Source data
---

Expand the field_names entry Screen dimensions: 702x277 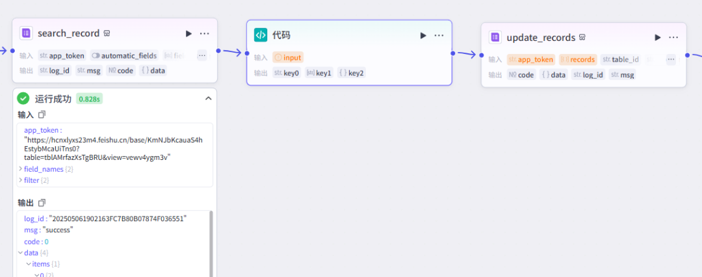(x=20, y=169)
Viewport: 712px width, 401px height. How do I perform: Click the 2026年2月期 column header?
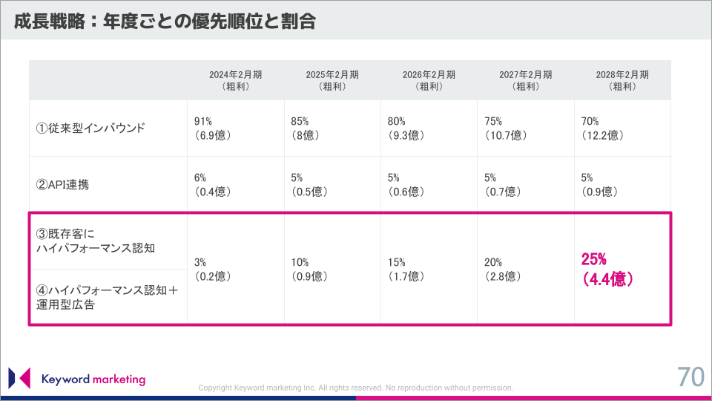pyautogui.click(x=429, y=80)
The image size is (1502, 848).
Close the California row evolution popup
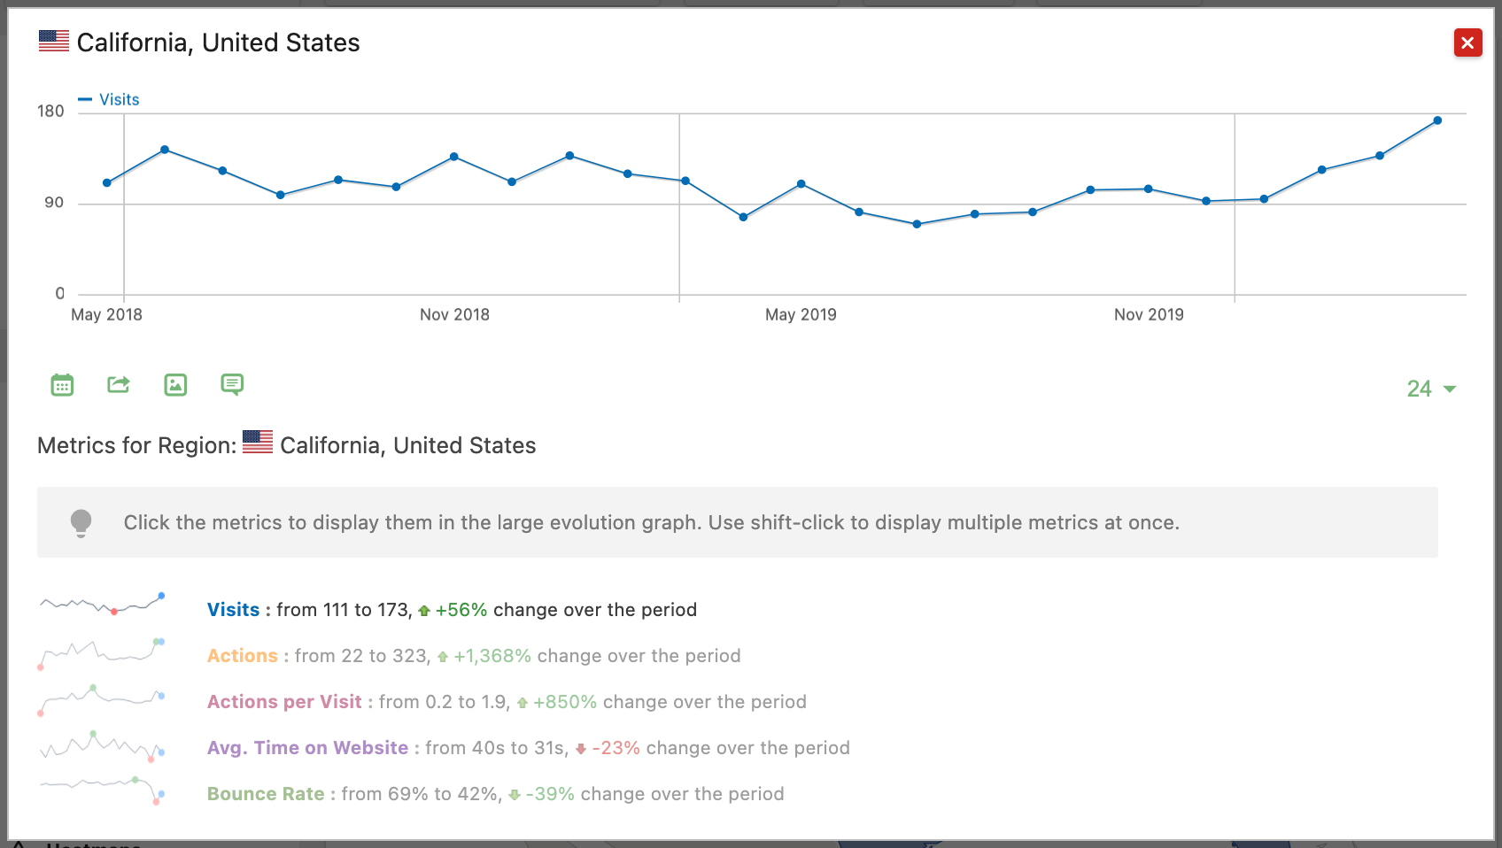[1467, 42]
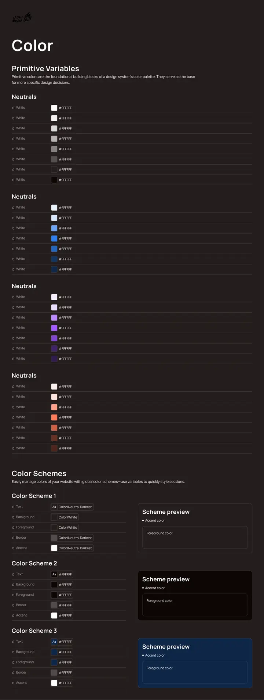Select the Color/White chip in Scheme 1 Background row
Screen dimensions: 264x700
(65, 517)

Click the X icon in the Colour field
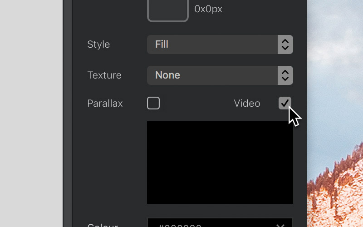(x=280, y=225)
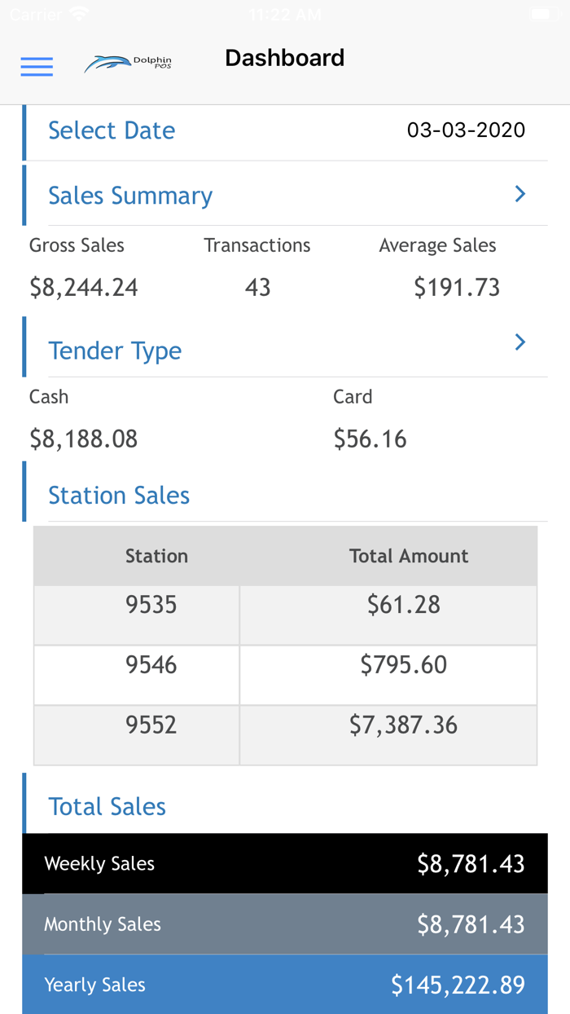Tap the Yearly Sales bar
This screenshot has width=570, height=1014.
coord(285,985)
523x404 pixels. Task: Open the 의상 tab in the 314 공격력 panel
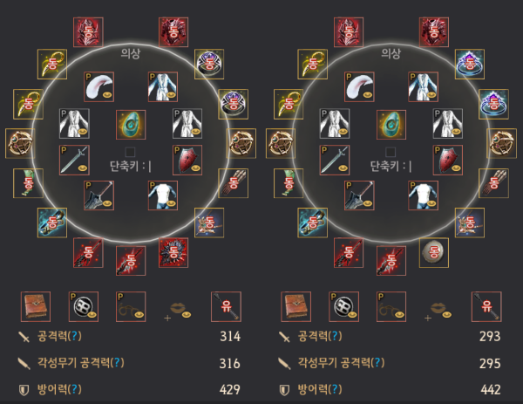(x=131, y=53)
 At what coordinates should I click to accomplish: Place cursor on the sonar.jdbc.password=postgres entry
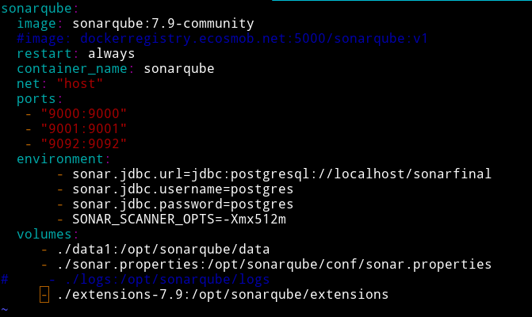pos(182,204)
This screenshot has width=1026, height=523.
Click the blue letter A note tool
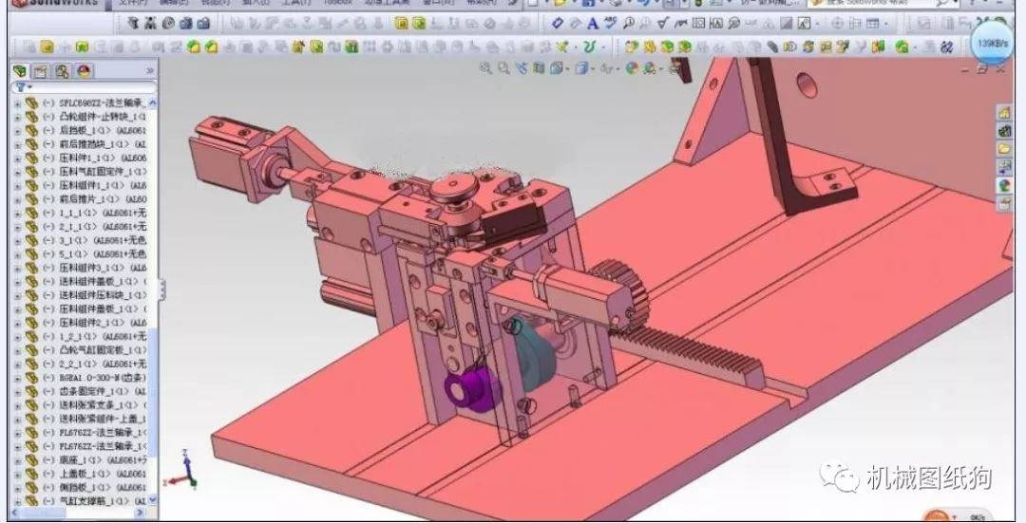pos(593,24)
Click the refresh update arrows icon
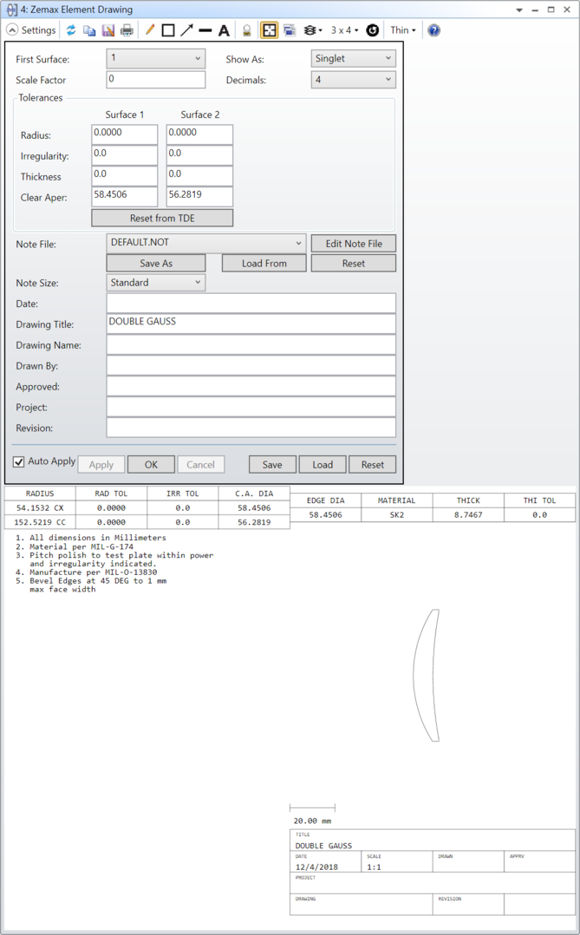Screen dimensions: 580x935 click(71, 29)
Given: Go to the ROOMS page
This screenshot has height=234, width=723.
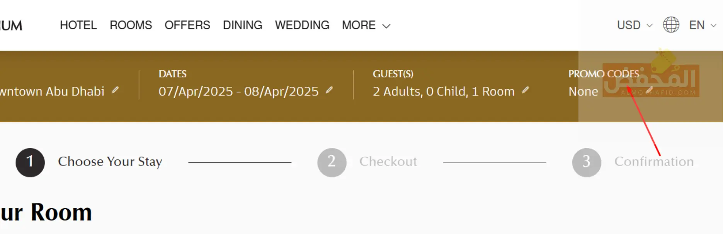Looking at the screenshot, I should pyautogui.click(x=131, y=25).
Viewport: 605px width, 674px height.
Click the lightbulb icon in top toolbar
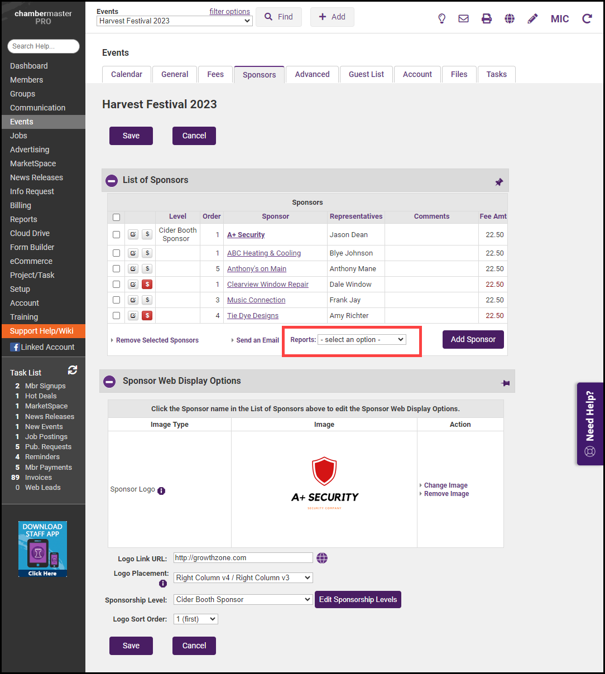[x=442, y=18]
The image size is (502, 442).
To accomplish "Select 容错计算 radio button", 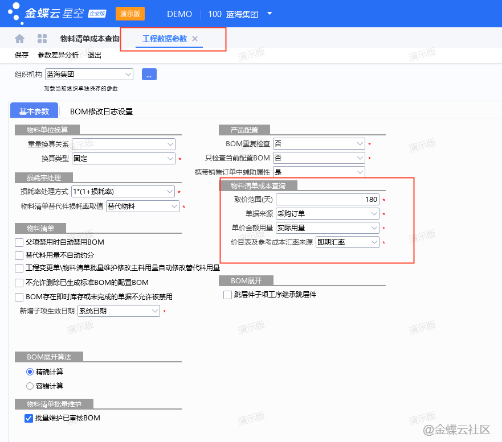I will click(30, 386).
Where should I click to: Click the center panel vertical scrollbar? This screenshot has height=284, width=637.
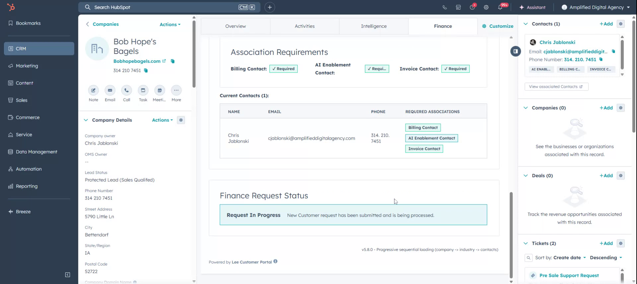pos(511,235)
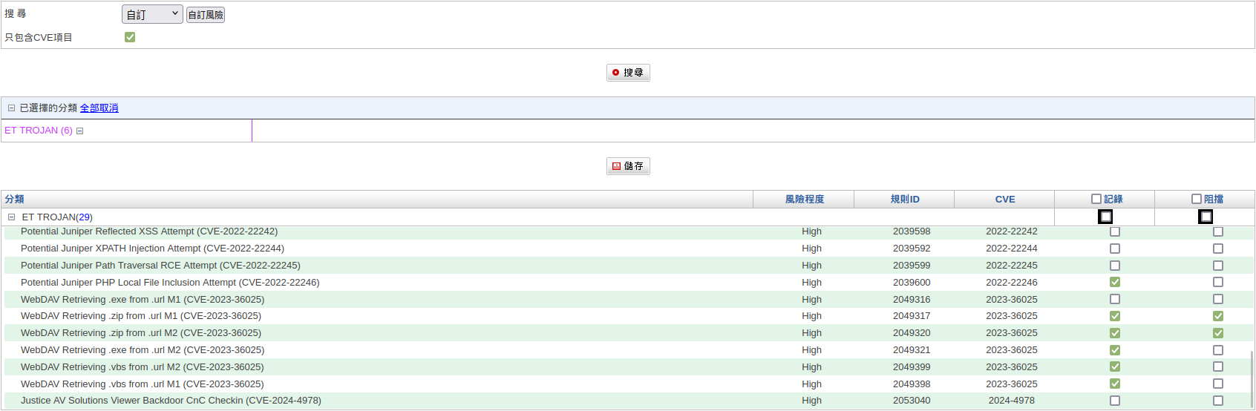Image resolution: width=1256 pixels, height=411 pixels.
Task: Sort by rule ID column header
Action: tap(904, 200)
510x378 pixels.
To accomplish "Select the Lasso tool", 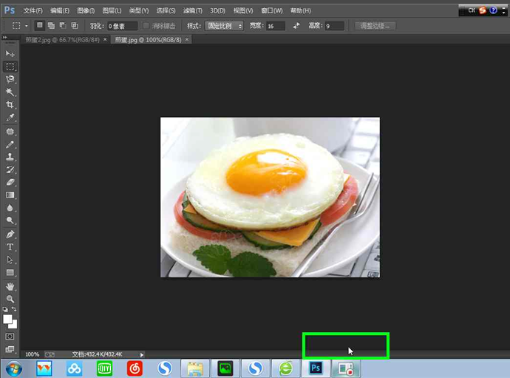I will pos(10,79).
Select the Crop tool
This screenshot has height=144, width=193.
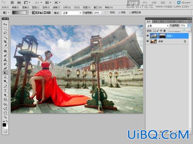coord(5,41)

---

## Assigned task
From the records above, pull every line that has the string "size" and copy it.

## Written answer
The image size is (1502, 848).
The image size is (502, 442).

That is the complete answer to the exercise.